Set problem ::
Recast the material as a two-column CSV with the headers text and answer, beginning at the line that has "Where should I" and stopping after the line that has "Looking at the". Give one row per answer, put each field in double quotes with line breaks changed to spaces, and leave the pictures out.

Given records ::

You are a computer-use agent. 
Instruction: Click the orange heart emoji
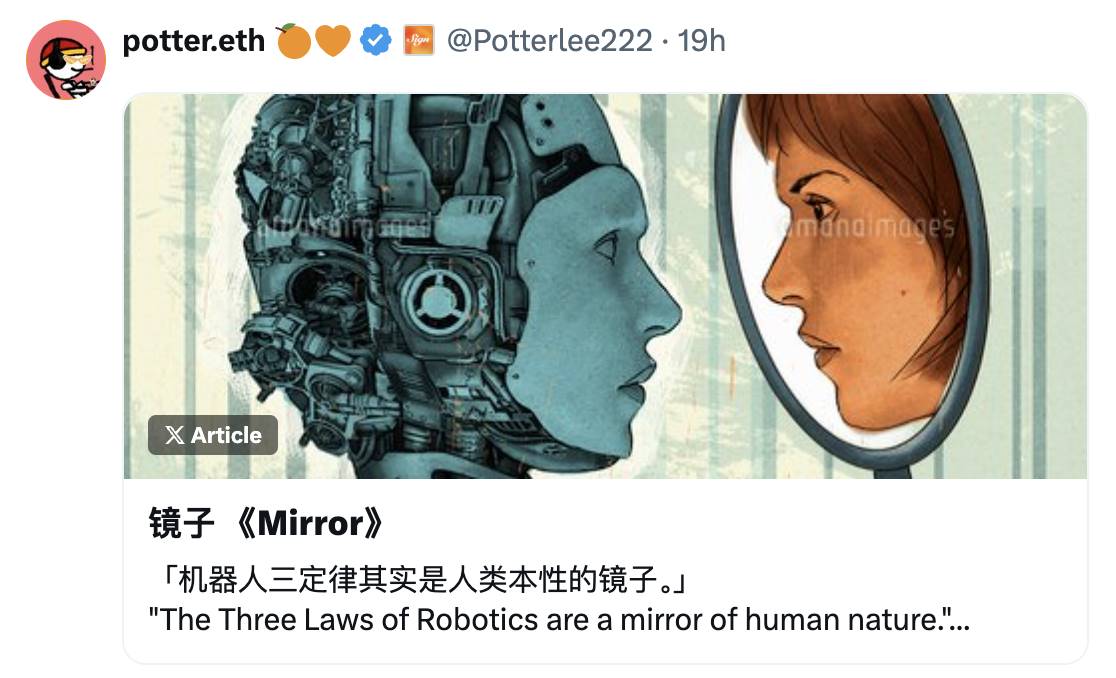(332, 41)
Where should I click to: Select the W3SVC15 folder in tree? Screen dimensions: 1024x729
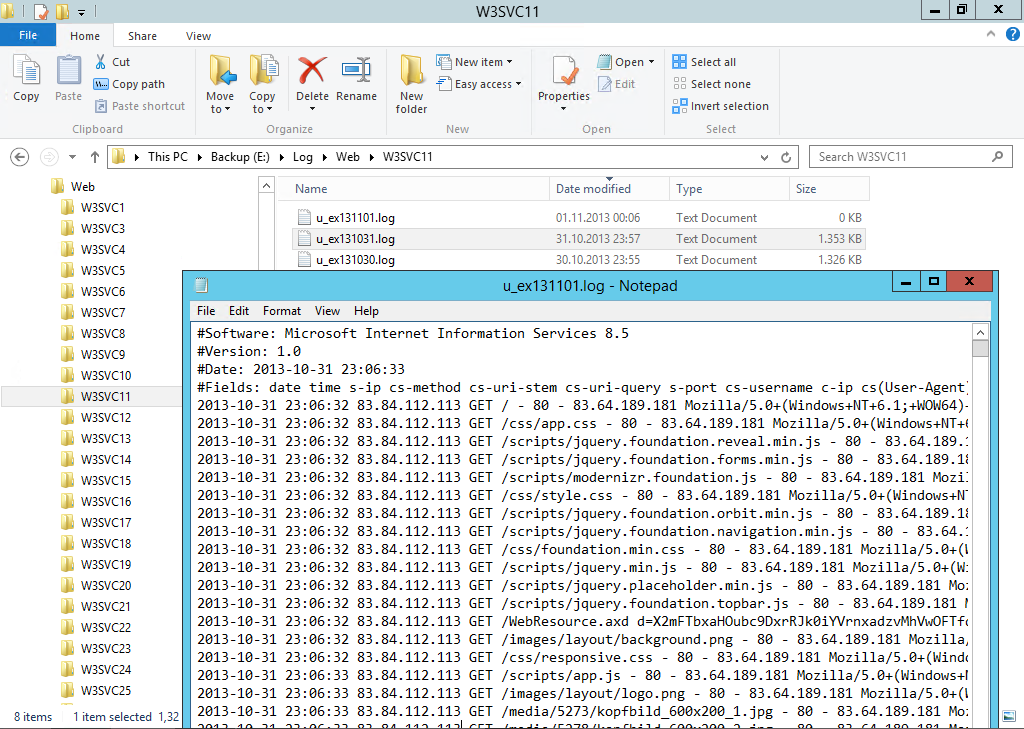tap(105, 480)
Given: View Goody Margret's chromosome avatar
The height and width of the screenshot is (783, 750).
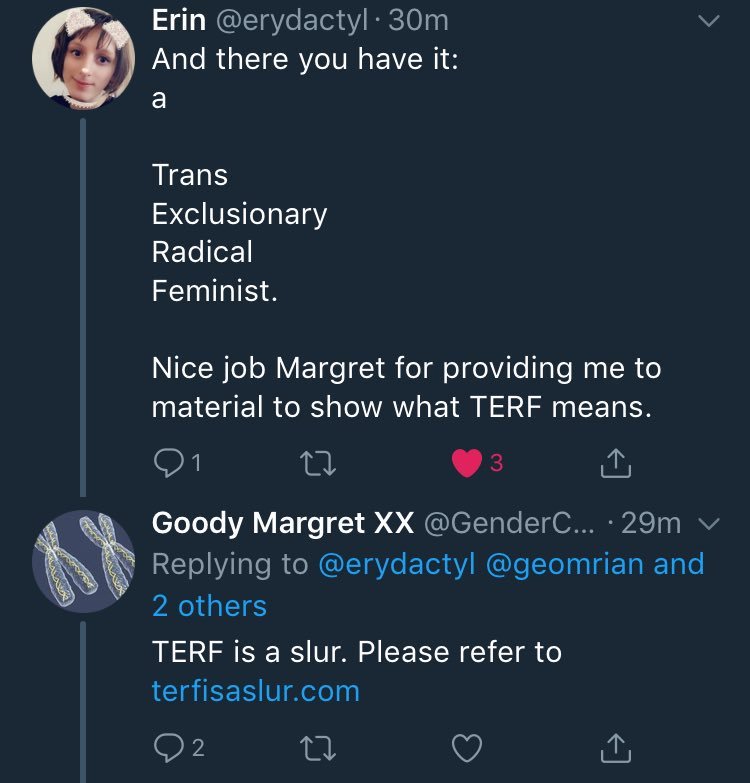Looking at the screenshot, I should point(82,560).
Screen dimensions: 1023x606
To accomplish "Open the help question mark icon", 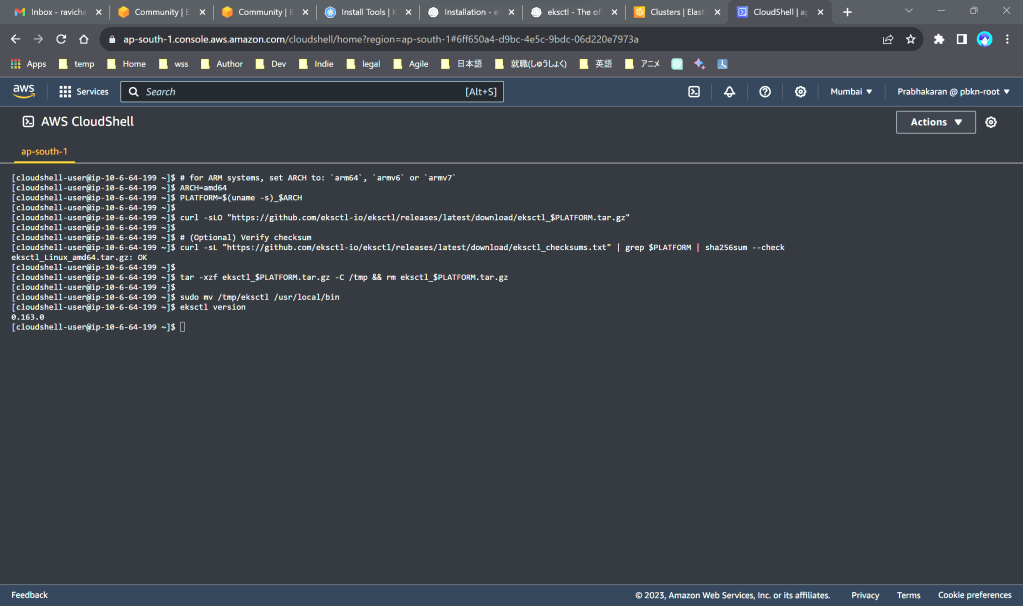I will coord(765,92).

Exercise answer ::
text,answer
"Where should I click to: Select the W3SVC15 folder in tree? Screen dimensions: 1024x729","tap(105, 480)"
"Given: View Goody Margret's chromosome avatar The height and width of the screenshot is (783, 750).","Looking at the screenshot, I should point(82,560)."